Il vortice della diversità nella libera mente
8 9 2023
Il vortice della diversità nella libera mente

Quando la volontà diventa prigioniera del pregiudizio

Quando il diverso fa paura, quando la diversità è vergogna, quando essa spaventa a tal punto da additare, ferire e insultare il proprio figlio o la propria figlia: si intitola Figli, figlie il romanzo della scrittrice serbo-croata Ivana Bodrožić, edito da Sellerio, 2023, per la traduzione di Estera Miočić, presentato in un delicato dialogo tra l'autrice e l'attrice teatrale Lella Costa, dal 1997 a fianco di Festivaletteratura.
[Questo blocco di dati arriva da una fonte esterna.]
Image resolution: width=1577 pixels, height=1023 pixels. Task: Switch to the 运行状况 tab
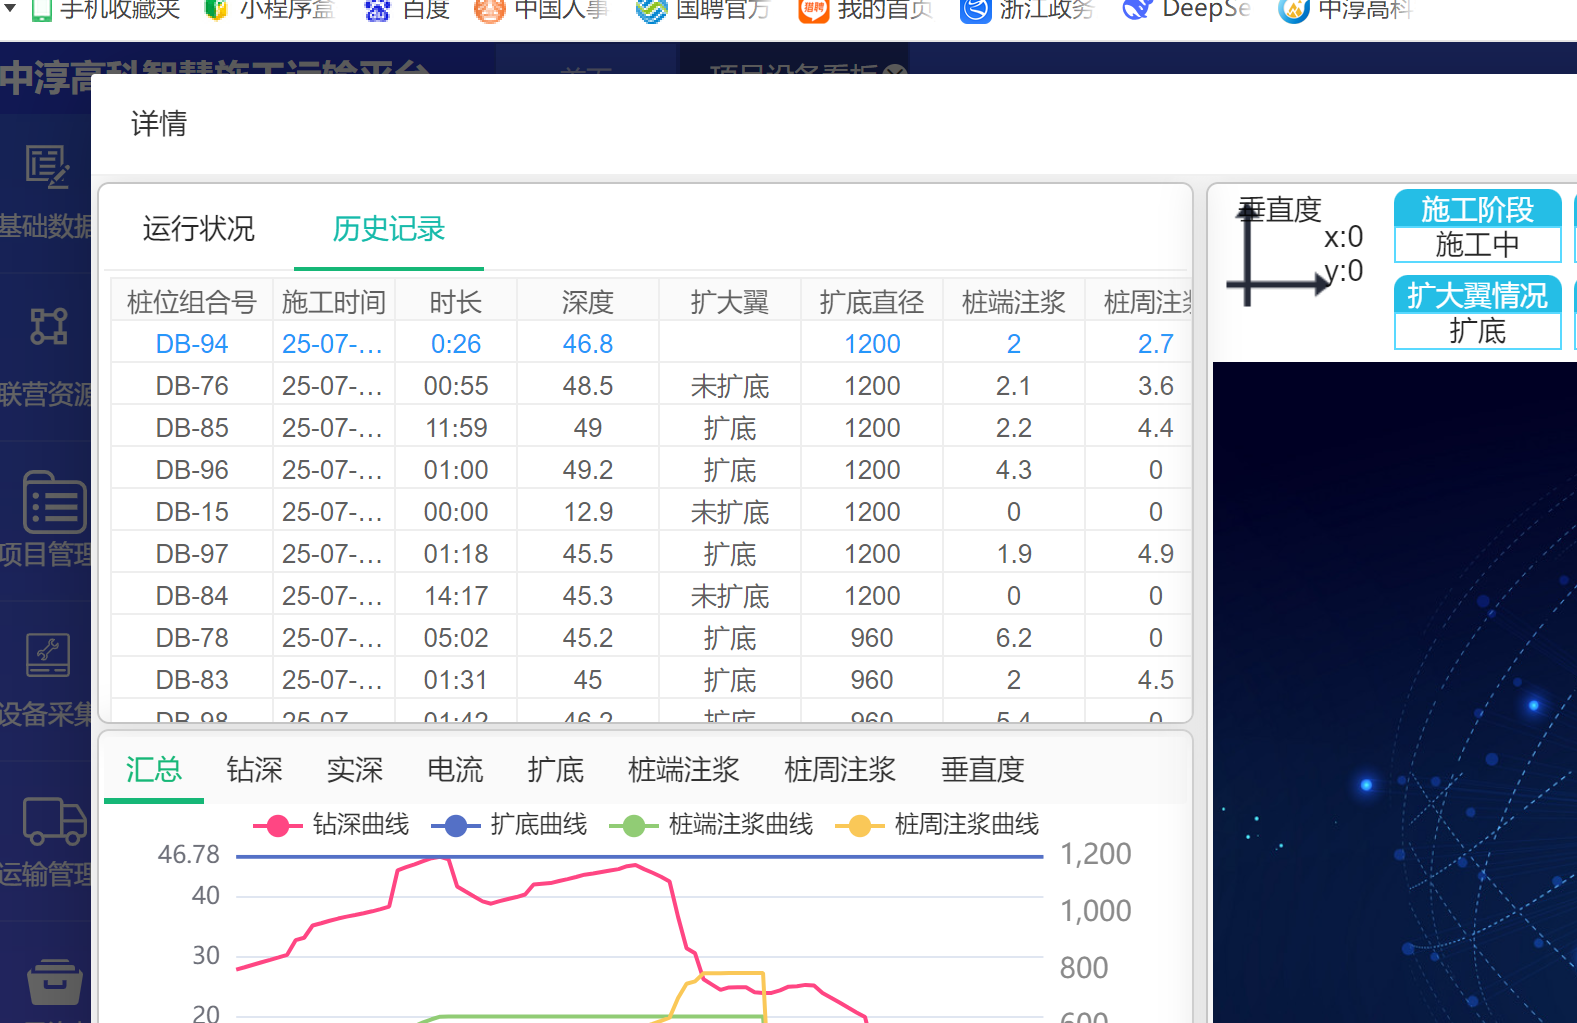coord(198,229)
«Questo è uno di quei romanzi che ti cambiano la vita, è un atto d'amore, un saggio di vita interiore, avvilimento, amore intenso e difficilissimo, con alle spalle una famiglia che lo contrasta, in ossequio all'educazione di tipo patriarcale.» Ha esordito con questa frase la drammaturga milanese, per introdurre una storia di donne, tre in tutto, di cui una vorrebbe essere altro e non prigioniera di quello che non sente suo. Lucija, la figlia, ha subito un terribile incidente, in seguito al quale è costretta a vivere in un perenne lockdown del corpo, chiusa nella scatola di se stessa. La donna, reclusa nella sua immobilità, subisce i pensieri altrui, le loro piccolezze, le loro volontà, capaci di entrare negli occhi e nelle orecchie, le uniche parti del suo corpo rimaste sensibili. Sono due le figure che transitano intorno a lei: sua madre e Dorian, che quando incontra Lucija si chiama ancora Dora, con il corpo di donna e l'animo di uomo. Dora non ci sta, non vuole vivere nell'infelicità; inizia, così, il processo di transizione, per il quale paga un prezzo altissimo. Ama Lucija ma la madre di lei non vuole proprio accettare questa strana relazione, che considera assolutamente innaturale. L'autrice narra di un grande e difficile sentimento, che subisce la violenza verbale e comportamentale di un genitore che non comprende, a immagine speculare della potenza devastante della violenza familiare e sociale.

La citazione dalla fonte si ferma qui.